In 1999, direct event spending was about $2 million. However, by linking
eco-tourism events with cultural events or recreation, the region was able
to leverage $2 million of direct event spending to over $90 million in total
regional economic impact to include direct capital improvements to the
region. Travel and tourism related jobs grew to 1,020 with a tourism
generated payroll of $15.5 million.
In addition to the direct and expanded economic impact, visitors who are at
prime investment age spent quality time in the region. The visitors were
split evenly between men and women. Here's a break-down of the visitors in
prime age categories:
Age 31-40, 18 percent.
Age 41-50, 23 percent.
Age 51-60, 29 percent.
Over age 60, 19 percent.
Notice that the population groups noted above represent the prime employment
age as well as business decision-making age groups. These individuals
represent the high human and financial capital owners that we want to
attract to our region. A positive tourism experience can lead to decisions
that land businesses as well as high skill employees in our region.

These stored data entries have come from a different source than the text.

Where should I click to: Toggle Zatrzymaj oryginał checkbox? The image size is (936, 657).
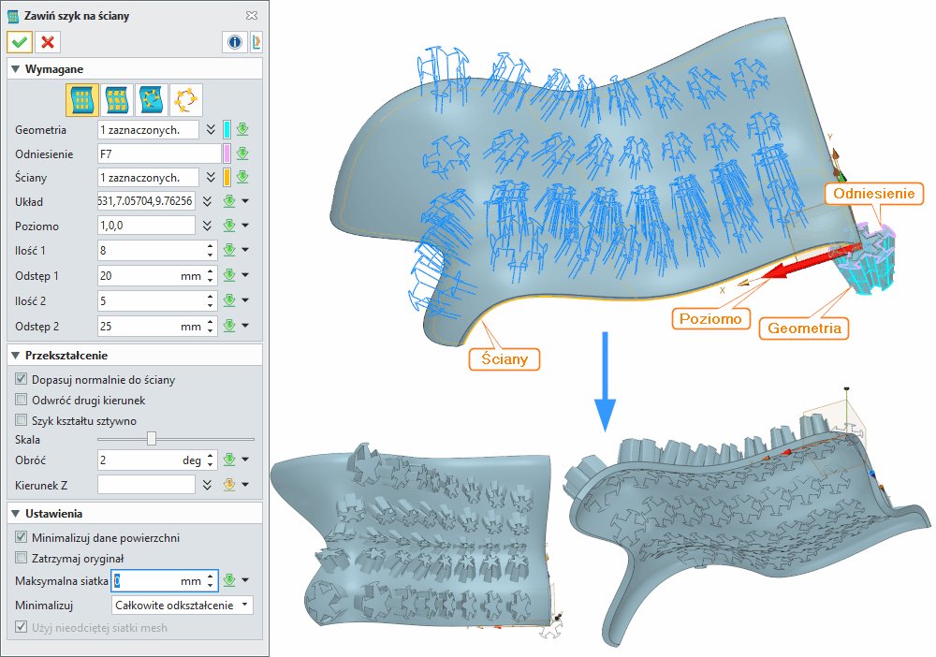coord(22,558)
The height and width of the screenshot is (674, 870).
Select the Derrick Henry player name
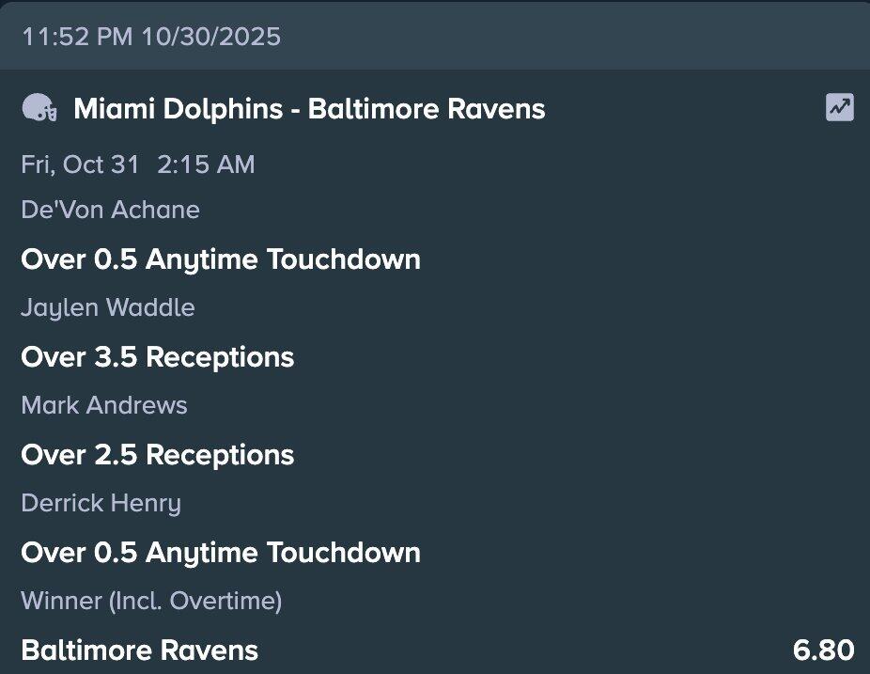101,503
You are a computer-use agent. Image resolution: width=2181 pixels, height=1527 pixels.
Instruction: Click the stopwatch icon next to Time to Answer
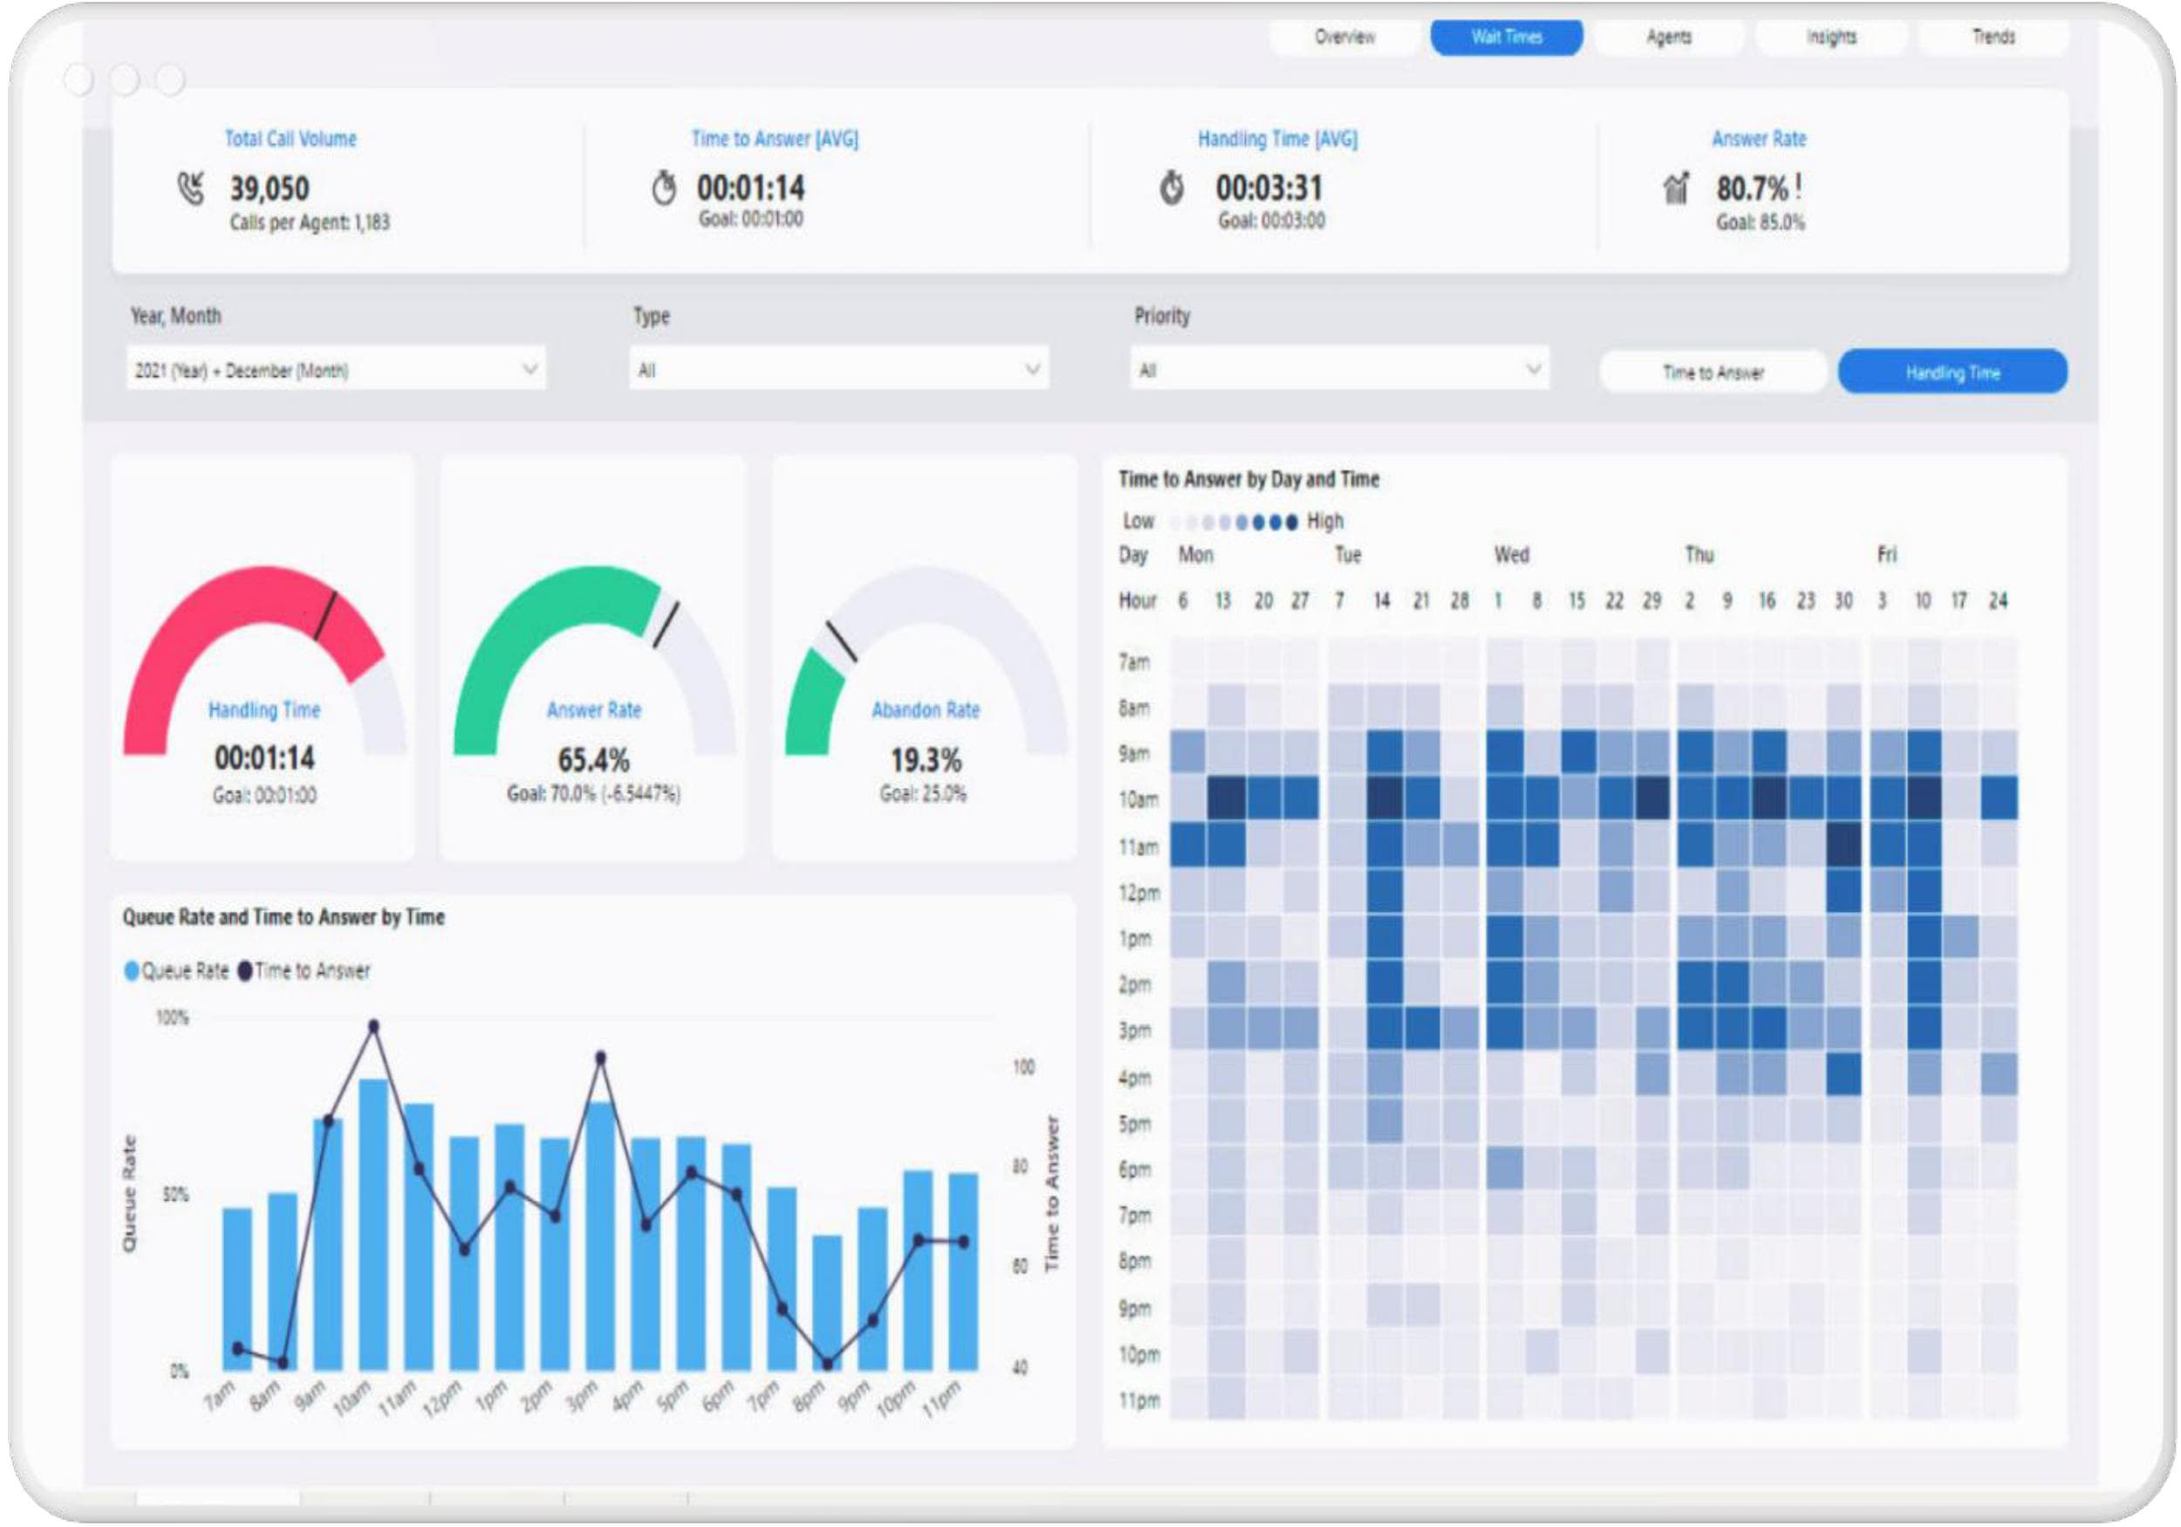pyautogui.click(x=664, y=187)
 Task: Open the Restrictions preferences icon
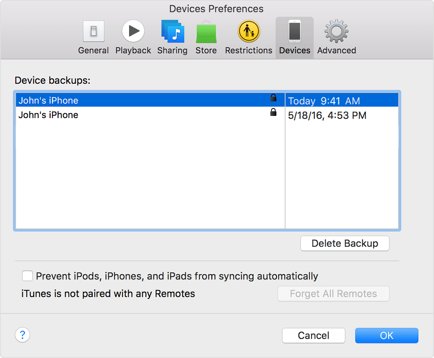click(x=248, y=32)
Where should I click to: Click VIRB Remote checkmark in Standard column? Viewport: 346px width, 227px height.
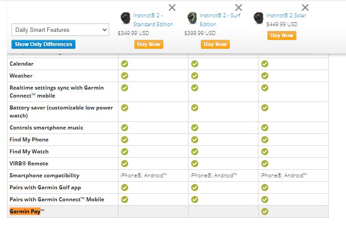pyautogui.click(x=125, y=164)
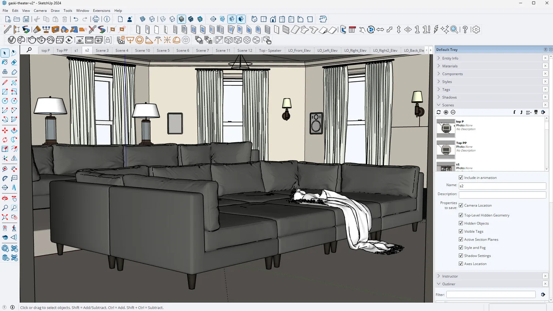Switch to the Scene 5 tab

(163, 50)
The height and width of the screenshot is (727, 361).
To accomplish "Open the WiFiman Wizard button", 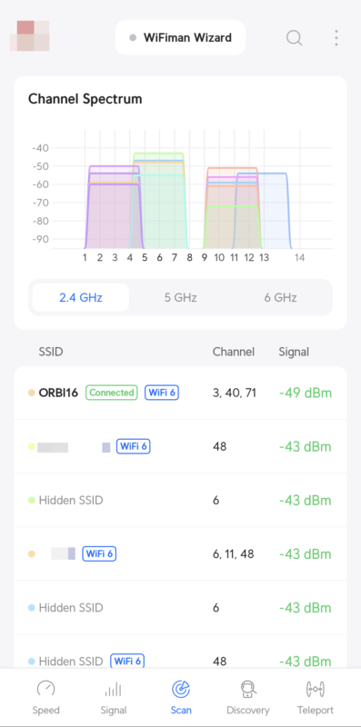I will [180, 37].
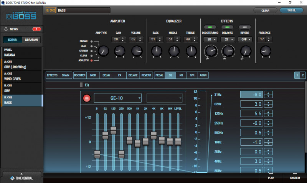The width and height of the screenshot is (307, 183).
Task: Click the CLEAR button
Action: [265, 10]
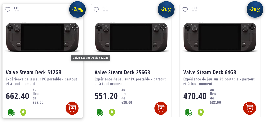The width and height of the screenshot is (266, 126).
Task: Check delivery truck icon for 512GB model
Action: 11,112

This study demonstrates that tourism can have a huge impact in the
development of a region. But what can tourism do for Minot and Northwest
North Dakota? Here are just a few local improvements tourism can spark:
Increases capital spending and payroll.
Enhances quality-of-life for current residents and future residents by
spurring growth in retail, entertainment, arts, recreation, increased use
of transportation nodes (Amtrak, air, and roads), restaurants, and lodging.
Increases growth in existing tourism events such as the Norsk Hostfest,
the North Dakota State Fair, and many other regional events.
Increases capital improvements in town and city centers that improve the
"look" of the community financed through tourism expenditures.
Introduces potential new residents and businesses to our communities.
Infuses need funds into the communities.
Increases developments that make the region a better place to live and
Adjustments must be made in comparing tourism in this region with tourism in
the densely populated regions of our country. People traveling to Northern
Virginia can equally enjoy Washington D.C. with many tourism splendors. To
attract people to less densely populated regions such North Dakota, we must
do the following:
Link community tourism events and opportunities to neighboring regions and
states - get people to our areas that are also interested in Mount Rushmore
or Canada. People that take longer than extended weekend vacations are most
prone to visit our region and we must offer tourism opportunities that can
fill a one to two week period.
Market internationally linking our Native American communities, Farm
communities, European heritage, and wide open spaces for "driving the
Consider reverse "snow birding" during the summer months to attract
residents from the southern regions of our country.
Consider developing progressive winter events that attract "off-season"
tourists and makes greater use of our community resources.
Market eco-tourism aggressively.
Tourism is one of the important tools in our economic development tool kit
and should be considered on an equal basis with our other tools. We have
several world-class events in our region and we should leverage these events
to secure year-round world-class tourism events and opportunities to grow
Roderic Hewlett is the dean of Minot State University's College of Business
and Graduate School, in a state (North Dakota) where I've been spending a
fair bit of time lately.
Recognize the challenge?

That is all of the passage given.